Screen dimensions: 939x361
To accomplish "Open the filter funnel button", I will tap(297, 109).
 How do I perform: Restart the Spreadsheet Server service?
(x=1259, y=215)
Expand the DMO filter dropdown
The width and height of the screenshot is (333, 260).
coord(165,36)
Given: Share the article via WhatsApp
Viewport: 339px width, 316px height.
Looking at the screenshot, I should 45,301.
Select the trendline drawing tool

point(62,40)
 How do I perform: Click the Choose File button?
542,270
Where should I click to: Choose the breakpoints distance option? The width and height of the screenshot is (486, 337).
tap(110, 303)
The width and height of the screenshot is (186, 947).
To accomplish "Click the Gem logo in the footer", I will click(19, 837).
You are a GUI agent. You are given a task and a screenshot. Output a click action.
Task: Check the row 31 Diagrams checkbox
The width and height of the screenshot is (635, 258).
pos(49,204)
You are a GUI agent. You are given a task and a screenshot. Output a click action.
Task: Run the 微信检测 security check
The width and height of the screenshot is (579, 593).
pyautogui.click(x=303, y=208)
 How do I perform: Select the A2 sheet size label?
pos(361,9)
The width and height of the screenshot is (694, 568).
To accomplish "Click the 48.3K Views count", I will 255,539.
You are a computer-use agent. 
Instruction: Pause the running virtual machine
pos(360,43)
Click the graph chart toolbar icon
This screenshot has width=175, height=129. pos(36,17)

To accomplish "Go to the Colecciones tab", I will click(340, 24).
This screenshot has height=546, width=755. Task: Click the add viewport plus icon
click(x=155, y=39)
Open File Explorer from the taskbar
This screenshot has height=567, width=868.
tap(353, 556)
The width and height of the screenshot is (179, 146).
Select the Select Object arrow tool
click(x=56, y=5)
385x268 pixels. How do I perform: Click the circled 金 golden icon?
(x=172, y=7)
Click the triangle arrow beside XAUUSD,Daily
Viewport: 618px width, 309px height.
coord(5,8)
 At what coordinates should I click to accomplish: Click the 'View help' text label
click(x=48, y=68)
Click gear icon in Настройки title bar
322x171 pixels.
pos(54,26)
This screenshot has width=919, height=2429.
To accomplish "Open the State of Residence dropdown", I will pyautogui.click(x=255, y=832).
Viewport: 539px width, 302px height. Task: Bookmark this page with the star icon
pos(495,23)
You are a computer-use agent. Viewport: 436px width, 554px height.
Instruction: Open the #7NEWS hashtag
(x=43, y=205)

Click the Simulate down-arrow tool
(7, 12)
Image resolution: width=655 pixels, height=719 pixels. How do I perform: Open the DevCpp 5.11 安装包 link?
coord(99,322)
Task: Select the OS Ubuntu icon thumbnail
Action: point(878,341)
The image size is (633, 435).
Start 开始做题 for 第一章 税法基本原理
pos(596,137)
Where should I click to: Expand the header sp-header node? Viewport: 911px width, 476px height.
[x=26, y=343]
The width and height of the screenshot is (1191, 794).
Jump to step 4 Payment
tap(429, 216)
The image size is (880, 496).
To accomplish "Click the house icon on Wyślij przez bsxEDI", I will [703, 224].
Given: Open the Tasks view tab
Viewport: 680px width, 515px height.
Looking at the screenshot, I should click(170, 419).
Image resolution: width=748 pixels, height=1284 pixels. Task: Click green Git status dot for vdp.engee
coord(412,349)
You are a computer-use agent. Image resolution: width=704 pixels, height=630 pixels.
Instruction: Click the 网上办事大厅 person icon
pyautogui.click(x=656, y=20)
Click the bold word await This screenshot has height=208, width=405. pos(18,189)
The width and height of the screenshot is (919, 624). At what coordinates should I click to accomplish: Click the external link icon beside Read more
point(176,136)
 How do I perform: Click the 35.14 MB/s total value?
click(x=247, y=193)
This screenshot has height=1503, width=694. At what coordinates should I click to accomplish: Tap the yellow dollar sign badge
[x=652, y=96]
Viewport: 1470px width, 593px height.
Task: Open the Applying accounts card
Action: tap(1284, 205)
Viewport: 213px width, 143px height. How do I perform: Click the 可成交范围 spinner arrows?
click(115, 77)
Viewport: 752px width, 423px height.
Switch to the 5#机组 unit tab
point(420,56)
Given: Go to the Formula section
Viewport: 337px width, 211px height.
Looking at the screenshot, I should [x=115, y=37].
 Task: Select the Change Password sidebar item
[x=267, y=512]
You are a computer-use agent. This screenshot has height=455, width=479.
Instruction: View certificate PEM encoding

==*==

Write out an exact copy of every record shown above.

Screen dimensions: 939x361
To accomplish "Open the filter funnel button", I will tap(297, 109).
 How do I perform: Restart the Spreadsheet Server service?
(x=1259, y=215)
Expand the DMO filter dropdown
The width and height of the screenshot is (333, 260).
coord(165,36)
Given: Share the article via WhatsApp
Viewport: 339px width, 316px height.
Looking at the screenshot, I should 45,301.
Select the trendline drawing tool

point(62,40)
 How do I perform: Click the Choose File button?
542,270
Where should I click to: Choose the breakpoints distance option? The width and height of the screenshot is (486, 337).
tap(110, 303)
The width and height of the screenshot is (186, 947).
To accomplish "Click the Gem logo in the footer", I will click(19, 837).
You are a GUI agent. You are given a task and a screenshot. Output a click action.
Task: Check the row 31 Diagrams checkbox
The width and height of the screenshot is (635, 258).
pos(49,204)
You are a GUI agent. You are given a task and a screenshot. Output a click action.
Task: Run the 微信检测 security check
The width and height of the screenshot is (579, 593).
pyautogui.click(x=303, y=208)
 How do I perform: Select the A2 sheet size label?
pos(361,9)
The width and height of the screenshot is (694, 568).
To accomplish "Click the 48.3K Views count", I will 255,539.
You are a computer-use agent. 
Instruction: Pause the running virtual machine
pos(360,43)
Click the graph chart toolbar icon
This screenshot has width=175, height=129. pos(36,17)

To accomplish "Go to the Colecciones tab", I will click(340, 24).
This screenshot has height=546, width=755. Task: Click the add viewport plus icon
click(x=155, y=39)
Open File Explorer from the taskbar
This screenshot has height=567, width=868.
tap(353, 556)
The width and height of the screenshot is (179, 146).
Select the Select Object arrow tool
click(x=56, y=5)
385x268 pixels. How do I perform: Click the circled 金 golden icon?
(x=172, y=7)
Click the triangle arrow beside XAUUSD,Daily
Viewport: 618px width, 309px height.
coord(5,8)
 At what coordinates should I click to accomplish: Click the 'View help' text label
click(x=48, y=68)
Click gear icon in Настройки title bar
322x171 pixels.
pos(54,26)
This screenshot has width=919, height=2429.
To accomplish "Open the State of Residence dropdown", I will pyautogui.click(x=255, y=832).
Viewport: 539px width, 302px height. Task: Bookmark this page with the star icon
pos(495,23)
You are a computer-use agent. Viewport: 436px width, 554px height.
Instruction: Open the #7NEWS hashtag
(x=43, y=205)

Click the Simulate down-arrow tool
(7, 12)
Image resolution: width=655 pixels, height=719 pixels. How do I perform: Open the DevCpp 5.11 安装包 link?
coord(99,322)
Task: Select the OS Ubuntu icon thumbnail
Action: point(878,341)
The image size is (633, 435).
Start 开始做题 for 第一章 税法基本原理
pos(596,137)
Where should I click to: Expand the header sp-header node? Viewport: 911px width, 476px height.
[x=26, y=343]
The width and height of the screenshot is (1191, 794).
Jump to step 4 Payment
tap(429, 216)
The image size is (880, 496).
To accomplish "Click the house icon on Wyślij przez bsxEDI", I will [703, 224].
Given: Open the Tasks view tab
Viewport: 680px width, 515px height.
Looking at the screenshot, I should click(170, 419).
Image resolution: width=748 pixels, height=1284 pixels. Task: Click green Git status dot for vdp.engee
coord(412,349)
You are a computer-use agent. Image resolution: width=704 pixels, height=630 pixels.
Instruction: Click the 网上办事大厅 person icon
pyautogui.click(x=656, y=20)
Click the bold word await This screenshot has height=208, width=405. pos(18,189)
The width and height of the screenshot is (919, 624). At what coordinates should I click to accomplish: Click the external link icon beside Read more
point(176,136)
 How do I perform: Click the 35.14 MB/s total value?
click(x=247, y=193)
This screenshot has height=1503, width=694. At what coordinates should I click to accomplish: Tap the yellow dollar sign badge
[x=652, y=96]
Viewport: 1470px width, 593px height.
Task: Open the Applying accounts card
Action: tap(1284, 205)
Viewport: 213px width, 143px height. How do I perform: Click the 可成交范围 spinner arrows?
click(115, 77)
Viewport: 752px width, 423px height.
Switch to the 5#机组 unit tab
point(420,56)
Given: Go to the Formula section
Viewport: 337px width, 211px height.
Looking at the screenshot, I should [x=115, y=37].
 Task: Select the Change Password sidebar item
[x=267, y=512]
You are a computer-use agent. This screenshot has height=455, width=479.
Instruction: View certificate PEM encoding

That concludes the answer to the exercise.